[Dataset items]
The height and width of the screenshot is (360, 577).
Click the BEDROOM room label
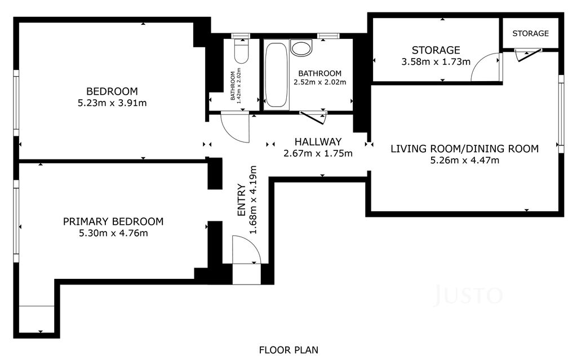pos(112,91)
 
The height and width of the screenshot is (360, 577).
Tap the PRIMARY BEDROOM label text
pos(113,221)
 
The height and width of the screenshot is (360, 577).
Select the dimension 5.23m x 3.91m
pos(112,103)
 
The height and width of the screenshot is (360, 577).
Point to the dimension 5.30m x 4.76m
pos(113,233)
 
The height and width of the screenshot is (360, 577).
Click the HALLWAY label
pos(318,142)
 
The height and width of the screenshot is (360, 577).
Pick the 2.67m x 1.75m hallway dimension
pos(318,153)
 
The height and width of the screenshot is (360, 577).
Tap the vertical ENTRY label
pos(241,200)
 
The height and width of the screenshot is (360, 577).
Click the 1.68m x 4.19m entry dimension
pos(253,200)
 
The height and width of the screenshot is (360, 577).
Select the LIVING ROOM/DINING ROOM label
pos(464,149)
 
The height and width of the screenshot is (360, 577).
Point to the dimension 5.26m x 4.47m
pos(465,160)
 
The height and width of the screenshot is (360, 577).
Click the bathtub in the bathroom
pos(276,75)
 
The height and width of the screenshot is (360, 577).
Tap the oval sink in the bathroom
pos(301,48)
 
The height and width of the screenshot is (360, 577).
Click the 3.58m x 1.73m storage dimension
pos(436,61)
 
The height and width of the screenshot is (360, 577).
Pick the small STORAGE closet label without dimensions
pos(530,33)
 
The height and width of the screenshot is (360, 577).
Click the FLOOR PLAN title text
pos(288,350)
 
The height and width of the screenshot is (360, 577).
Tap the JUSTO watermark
pos(468,295)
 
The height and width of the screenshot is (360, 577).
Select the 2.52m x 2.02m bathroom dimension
pos(320,82)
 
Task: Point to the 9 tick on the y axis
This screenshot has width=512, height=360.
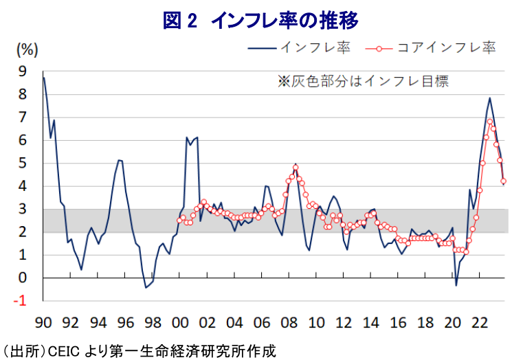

◆ Instruction
Please give the part of the material that runs from its start through the line containing "pos(301,48)" as a JSON list of strings, one string per line, skipping blank lines and leaving out the pictures.

◆ Completed task
[
  "The height and width of the screenshot is (360, 577).",
  "Click the BEDROOM room label",
  "pos(112,91)",
  "The height and width of the screenshot is (360, 577).",
  "Tap the PRIMARY BEDROOM label text",
  "pos(113,221)",
  "The height and width of the screenshot is (360, 577).",
  "Select the dimension 5.23m x 3.91m",
  "pos(112,103)",
  "The height and width of the screenshot is (360, 577).",
  "Point to the dimension 5.30m x 4.76m",
  "pos(113,233)",
  "The height and width of the screenshot is (360, 577).",
  "Click the HALLWAY label",
  "pos(318,142)",
  "The height and width of the screenshot is (360, 577).",
  "Pick the 2.67m x 1.75m hallway dimension",
  "pos(318,153)",
  "The height and width of the screenshot is (360, 577).",
  "Tap the vertical ENTRY label",
  "pos(241,200)",
  "The height and width of the screenshot is (360, 577).",
  "Click the 1.68m x 4.19m entry dimension",
  "pos(253,200)",
  "The height and width of the screenshot is (360, 577).",
  "Select the LIVING ROOM/DINING ROOM label",
  "pos(464,149)",
  "The height and width of the screenshot is (360, 577).",
  "Point to the dimension 5.26m x 4.47m",
  "pos(465,160)",
  "The height and width of the screenshot is (360, 577).",
  "Click the bathtub in the bathroom",
  "pos(276,75)",
  "The height and width of the screenshot is (360, 577).",
  "Tap the oval sink in the bathroom",
  "pos(301,48)"
]